Years after buying KCM, the owner of Vedanta Anil Agarwal was quoted as saying in a widely circulated video that “We took over the company. It’s been 9 years, and since then, every year it is giving us a minimum of $500 million plus $1 billion every year; it has been continuously giving back. It’s a matter of taking a chance.”
Zambia’s copper production is in the hands of four big companies, Barrick Lumwana, First Quantum Minerals (FQM) Kansanshi, Mopani and KCM (Konkola Copper Mines). Barrick Lumwana is wholly owned by the Canadian company Barrick, which is the world’s largest gold-mining company. The Zambian government is a minority shareholder in all the companies.

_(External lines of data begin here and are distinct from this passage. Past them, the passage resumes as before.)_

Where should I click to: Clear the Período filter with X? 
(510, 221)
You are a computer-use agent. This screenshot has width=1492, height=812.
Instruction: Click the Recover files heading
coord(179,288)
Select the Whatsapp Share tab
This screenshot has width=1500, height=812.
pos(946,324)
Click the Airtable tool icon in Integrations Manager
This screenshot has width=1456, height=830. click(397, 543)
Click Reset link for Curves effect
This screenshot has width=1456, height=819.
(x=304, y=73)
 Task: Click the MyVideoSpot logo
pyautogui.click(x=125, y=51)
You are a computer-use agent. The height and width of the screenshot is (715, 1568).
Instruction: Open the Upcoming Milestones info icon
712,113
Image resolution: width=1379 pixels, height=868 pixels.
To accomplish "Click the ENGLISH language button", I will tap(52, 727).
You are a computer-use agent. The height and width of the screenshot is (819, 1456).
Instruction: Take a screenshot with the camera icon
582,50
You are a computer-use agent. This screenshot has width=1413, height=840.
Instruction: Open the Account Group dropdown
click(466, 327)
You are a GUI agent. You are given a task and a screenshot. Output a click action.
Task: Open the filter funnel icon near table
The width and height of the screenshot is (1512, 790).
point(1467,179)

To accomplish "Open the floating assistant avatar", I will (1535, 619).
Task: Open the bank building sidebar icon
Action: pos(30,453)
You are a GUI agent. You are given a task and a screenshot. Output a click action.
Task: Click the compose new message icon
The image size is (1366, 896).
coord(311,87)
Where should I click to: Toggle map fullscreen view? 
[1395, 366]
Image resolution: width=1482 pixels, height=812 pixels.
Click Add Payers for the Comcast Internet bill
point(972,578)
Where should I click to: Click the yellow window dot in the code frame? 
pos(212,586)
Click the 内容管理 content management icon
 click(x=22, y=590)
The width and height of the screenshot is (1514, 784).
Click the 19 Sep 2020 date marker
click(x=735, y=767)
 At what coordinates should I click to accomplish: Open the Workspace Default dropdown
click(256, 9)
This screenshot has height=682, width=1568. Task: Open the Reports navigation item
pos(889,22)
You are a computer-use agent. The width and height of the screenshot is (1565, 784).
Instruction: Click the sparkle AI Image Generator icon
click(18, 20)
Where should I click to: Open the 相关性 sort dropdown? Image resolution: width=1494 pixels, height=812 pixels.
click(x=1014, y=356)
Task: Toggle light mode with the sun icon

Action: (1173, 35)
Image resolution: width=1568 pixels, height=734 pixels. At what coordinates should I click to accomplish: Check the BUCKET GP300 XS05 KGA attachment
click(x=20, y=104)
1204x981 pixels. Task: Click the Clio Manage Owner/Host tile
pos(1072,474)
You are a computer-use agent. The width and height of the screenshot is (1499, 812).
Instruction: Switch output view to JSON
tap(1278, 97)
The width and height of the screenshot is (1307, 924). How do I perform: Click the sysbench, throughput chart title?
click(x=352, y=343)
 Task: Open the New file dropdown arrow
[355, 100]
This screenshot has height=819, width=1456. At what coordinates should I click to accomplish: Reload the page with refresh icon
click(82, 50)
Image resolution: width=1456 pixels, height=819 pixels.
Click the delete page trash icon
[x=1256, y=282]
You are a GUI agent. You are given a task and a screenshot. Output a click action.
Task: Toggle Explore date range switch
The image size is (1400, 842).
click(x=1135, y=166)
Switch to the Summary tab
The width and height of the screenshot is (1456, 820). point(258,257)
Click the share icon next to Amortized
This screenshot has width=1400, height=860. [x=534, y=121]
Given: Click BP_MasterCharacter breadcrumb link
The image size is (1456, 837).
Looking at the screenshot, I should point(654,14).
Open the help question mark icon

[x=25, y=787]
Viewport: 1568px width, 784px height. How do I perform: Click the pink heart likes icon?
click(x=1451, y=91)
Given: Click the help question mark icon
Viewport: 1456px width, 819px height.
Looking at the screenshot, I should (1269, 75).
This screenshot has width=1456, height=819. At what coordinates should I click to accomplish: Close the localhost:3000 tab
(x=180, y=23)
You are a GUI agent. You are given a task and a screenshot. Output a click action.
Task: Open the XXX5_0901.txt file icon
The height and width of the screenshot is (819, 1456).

Overwhelming evidence was presented about the operations of Vedanta by Foil Vedanta. The organisation, Foil Vedanta exposed actions such as tax evasion, misdeclaration of profits, environmental devastation and abuses of worker’s rights. The copper industry is responsible for 60% of Zambia’s foreign earnings.
Unlike Zambia and many other African countries, Botswana is one country that got things right. Botswana is the world’s leading producer of diamond and it is a great example of how to convert mineral wealth into social and economic growth. World Bank early this year called on Botswana to make its large mining contracts public so as to improve transparency. Botswana’s Minerals Minister Sadique Kebonang said in response that “no country signs transparent agreements. Commercial agreements are confidential by nature because of the sensitive of information they have…even the World Bank, when they give us loans some details of the loan agreement are kept secret.”
Most of Botswana’s foreign exchange comes from its mining industry. In 1966, Botswana was the third poorest country in the world. The country had just gained independence from the 80 year occupation of Britain and was faced with famine. The landlocked country only had 12km of paved road and 22 graduates. In 1967, Botswana discovered diamonds and that was all it needed to discover.
While other African countries were fighting wars after discovering oil, or in the case of Congo and Nigeria fighting secession, Botswana was rapidly developing. When Botswana gained independence its diamond mines were under De Beers. Just like other foreign mining companises such as Vedanta in Zambia, which exploited the countries they were extracting from, De Beers was no different. Botswana renegotiated the contract they had with De Beers. According to Venatius Oforka’s book The Bleeding Continent: How Africa Became Impoverished and Why It Remains Poor he said, “Botswana’s moral rectitude in relation to governance is clearly manifested in the struggle for renegotiation of the diamond contract. It was essentially pursued for the interests of the country at large and not for the benefit of any particular individual person or group of persons or for political cronyism.”
The mining industries in many African countries benefit a few individuals and the foreign companies that come to extract the mineral resources. African governments have to renegotiate the mining contracts signed in the interest of their countries and communities to convert mineral wealth into tangible social and economic growth.